A few weeks ago, my housemate and her friends dragged me to an all night party at a club in Aoyama. The cover was pretty hefty and two of the girls in our group didn't have ID's. Despite that no one in all of Japan cares about the drinking age and that the girls looked well over 20, they still wouldn't let us in. While we were considering what to do, a young asian guy popped his head out of the club, whispered some secret asian talk to the bouncer and ticket guy, and a minute later we were all inside. Completely confused about what was going on, I just smiled and nodded as we were hustled in.
While waiting for the rest of the crowd, Jinki, the guy in question, looked to my friend and said in Japanese, "you have a gaijin." Typical, I thought.
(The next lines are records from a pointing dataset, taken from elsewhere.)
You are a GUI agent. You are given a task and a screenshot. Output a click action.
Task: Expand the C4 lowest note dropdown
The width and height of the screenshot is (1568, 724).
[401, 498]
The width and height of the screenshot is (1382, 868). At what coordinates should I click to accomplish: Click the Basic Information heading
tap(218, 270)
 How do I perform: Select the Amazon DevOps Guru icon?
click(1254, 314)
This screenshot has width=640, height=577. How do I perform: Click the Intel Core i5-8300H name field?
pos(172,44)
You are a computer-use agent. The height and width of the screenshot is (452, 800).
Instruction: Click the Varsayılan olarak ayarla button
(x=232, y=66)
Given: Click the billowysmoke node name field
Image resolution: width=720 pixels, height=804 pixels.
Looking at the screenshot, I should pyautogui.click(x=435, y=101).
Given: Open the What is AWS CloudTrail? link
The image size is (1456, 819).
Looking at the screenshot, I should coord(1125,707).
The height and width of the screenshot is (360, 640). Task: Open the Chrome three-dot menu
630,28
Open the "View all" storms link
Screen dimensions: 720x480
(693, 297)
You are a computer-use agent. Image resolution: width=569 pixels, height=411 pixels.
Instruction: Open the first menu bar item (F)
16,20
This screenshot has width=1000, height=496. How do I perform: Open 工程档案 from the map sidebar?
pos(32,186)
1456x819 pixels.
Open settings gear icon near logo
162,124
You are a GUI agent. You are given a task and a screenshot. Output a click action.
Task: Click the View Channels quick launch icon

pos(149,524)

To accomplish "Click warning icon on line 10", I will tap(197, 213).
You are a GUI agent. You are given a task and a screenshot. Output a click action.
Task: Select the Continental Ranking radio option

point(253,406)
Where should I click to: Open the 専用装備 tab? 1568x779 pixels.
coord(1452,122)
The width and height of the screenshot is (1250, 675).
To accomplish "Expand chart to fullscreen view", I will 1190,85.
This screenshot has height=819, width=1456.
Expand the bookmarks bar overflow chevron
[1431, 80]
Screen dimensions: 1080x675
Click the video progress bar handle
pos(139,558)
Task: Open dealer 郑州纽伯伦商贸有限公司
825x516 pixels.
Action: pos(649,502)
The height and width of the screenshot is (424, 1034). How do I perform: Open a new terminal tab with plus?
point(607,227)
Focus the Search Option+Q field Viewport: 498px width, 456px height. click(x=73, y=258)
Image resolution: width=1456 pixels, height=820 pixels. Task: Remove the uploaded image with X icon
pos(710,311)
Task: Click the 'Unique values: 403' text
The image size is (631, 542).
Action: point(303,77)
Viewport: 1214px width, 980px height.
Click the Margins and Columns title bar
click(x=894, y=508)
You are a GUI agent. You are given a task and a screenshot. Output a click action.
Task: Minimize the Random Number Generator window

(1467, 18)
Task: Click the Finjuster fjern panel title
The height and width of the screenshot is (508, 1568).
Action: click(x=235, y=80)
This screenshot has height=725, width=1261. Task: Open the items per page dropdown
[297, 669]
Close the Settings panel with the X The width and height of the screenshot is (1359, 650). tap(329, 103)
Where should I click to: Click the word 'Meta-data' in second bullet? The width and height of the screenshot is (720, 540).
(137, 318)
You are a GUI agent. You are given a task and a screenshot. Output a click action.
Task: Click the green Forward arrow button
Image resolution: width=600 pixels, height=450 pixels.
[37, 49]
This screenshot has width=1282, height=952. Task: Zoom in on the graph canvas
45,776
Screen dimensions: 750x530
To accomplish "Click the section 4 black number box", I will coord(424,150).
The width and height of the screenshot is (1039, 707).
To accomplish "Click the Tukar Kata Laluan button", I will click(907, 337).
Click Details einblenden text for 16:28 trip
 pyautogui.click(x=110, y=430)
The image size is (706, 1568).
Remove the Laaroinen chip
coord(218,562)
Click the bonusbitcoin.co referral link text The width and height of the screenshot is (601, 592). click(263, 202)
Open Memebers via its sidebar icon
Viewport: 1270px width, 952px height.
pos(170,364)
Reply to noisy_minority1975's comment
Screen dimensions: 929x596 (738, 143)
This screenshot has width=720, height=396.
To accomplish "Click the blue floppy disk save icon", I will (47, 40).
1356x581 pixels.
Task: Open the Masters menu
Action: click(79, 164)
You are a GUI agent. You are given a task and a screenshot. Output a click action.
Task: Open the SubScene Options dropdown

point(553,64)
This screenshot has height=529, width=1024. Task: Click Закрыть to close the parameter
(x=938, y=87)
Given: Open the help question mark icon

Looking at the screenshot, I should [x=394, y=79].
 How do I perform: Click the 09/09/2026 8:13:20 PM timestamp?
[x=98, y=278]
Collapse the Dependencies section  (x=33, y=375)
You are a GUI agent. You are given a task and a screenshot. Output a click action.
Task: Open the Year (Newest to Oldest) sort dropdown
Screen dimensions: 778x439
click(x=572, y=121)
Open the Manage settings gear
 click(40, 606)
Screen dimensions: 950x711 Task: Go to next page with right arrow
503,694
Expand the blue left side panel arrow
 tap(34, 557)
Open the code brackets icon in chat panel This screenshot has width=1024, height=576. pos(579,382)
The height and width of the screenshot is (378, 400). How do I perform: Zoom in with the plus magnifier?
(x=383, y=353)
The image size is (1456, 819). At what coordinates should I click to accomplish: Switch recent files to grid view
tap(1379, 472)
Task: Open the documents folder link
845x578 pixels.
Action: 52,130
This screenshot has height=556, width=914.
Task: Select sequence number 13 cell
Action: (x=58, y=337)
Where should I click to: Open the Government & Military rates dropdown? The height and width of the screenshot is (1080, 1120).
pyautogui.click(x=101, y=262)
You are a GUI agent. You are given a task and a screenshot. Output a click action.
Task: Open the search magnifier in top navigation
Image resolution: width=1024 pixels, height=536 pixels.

The word isn't all that polite and its usage reflects the huge split between natives and foreigners.
He then pointed to himself. "I'm gaijin too."
I've liked him ever since.
Jinki is Taiwanese but grew up living between Japan and Taiwan. He is a very cool guy and quite a socialite. Even though we have no common background whatsoever, the fact that both of us are treated like foreigners here in an odd way makes us compatriots.
Jinki pulled the same joke again tonight. We were at a bar in Ikebukuro with some Japanese friends. Two girls came over and sat down. He introduced me as "Mr. Gaijin," and then pointed to himself. "I'm Mr. Gaijin." The girls had a laugh figuring out what flavor of asian he is.